Below is the data. Give it again, complete and exact.

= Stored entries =
• • • • • • •
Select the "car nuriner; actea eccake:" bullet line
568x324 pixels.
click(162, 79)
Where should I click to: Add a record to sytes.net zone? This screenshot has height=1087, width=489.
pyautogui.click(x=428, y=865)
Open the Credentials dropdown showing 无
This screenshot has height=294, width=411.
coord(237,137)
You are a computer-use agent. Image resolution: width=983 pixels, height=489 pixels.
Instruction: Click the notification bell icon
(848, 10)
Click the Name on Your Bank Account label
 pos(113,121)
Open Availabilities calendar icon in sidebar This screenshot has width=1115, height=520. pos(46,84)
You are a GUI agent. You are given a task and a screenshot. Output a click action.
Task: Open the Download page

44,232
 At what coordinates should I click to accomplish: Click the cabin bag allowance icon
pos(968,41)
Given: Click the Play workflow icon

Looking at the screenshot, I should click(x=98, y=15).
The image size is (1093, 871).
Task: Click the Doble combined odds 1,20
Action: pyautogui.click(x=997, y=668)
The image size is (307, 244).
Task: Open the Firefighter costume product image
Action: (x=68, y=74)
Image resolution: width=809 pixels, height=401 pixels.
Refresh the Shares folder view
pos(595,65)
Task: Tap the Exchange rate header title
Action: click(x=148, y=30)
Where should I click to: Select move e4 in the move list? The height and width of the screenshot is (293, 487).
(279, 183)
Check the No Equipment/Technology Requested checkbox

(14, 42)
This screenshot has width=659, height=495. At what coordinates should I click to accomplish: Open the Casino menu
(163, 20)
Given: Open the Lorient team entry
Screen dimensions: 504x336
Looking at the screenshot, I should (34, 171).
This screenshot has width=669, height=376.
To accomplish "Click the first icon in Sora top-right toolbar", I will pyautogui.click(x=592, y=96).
• • • • • • •
= RESULT OF THIS TASK =
Select the "car nuriner; actea eccake:" bullet line
568x324 pixels.
click(162, 79)
Where should I click to: Add a record to sytes.net zone? This screenshot has height=1087, width=489.
pyautogui.click(x=428, y=865)
Open the Credentials dropdown showing 无
This screenshot has height=294, width=411.
coord(237,137)
You are a computer-use agent. Image resolution: width=983 pixels, height=489 pixels.
Instruction: Click the notification bell icon
(848, 10)
Click the Name on Your Bank Account label
 pos(113,121)
Open Availabilities calendar icon in sidebar This screenshot has width=1115, height=520. pos(46,84)
You are a GUI agent. You are given a task and a screenshot. Output a click action.
Task: Open the Download page

44,232
 At what coordinates should I click to accomplish: Click the cabin bag allowance icon
pos(968,41)
Given: Click the Play workflow icon

Looking at the screenshot, I should click(x=98, y=15).
The image size is (1093, 871).
Task: Click the Doble combined odds 1,20
Action: pyautogui.click(x=997, y=668)
The image size is (307, 244).
Task: Open the Firefighter costume product image
Action: (x=68, y=74)
Image resolution: width=809 pixels, height=401 pixels.
Refresh the Shares folder view
pos(595,65)
Task: Tap the Exchange rate header title
Action: click(x=148, y=30)
Where should I click to: Select move e4 in the move list? The height and width of the screenshot is (293, 487).
(279, 183)
Check the No Equipment/Technology Requested checkbox

(14, 42)
This screenshot has width=659, height=495. At what coordinates should I click to accomplish: Open the Casino menu
(163, 20)
Given: Open the Lorient team entry
Screen dimensions: 504x336
Looking at the screenshot, I should (34, 171).
This screenshot has width=669, height=376.
To accomplish "Click the first icon in Sora top-right toolbar", I will pyautogui.click(x=592, y=96).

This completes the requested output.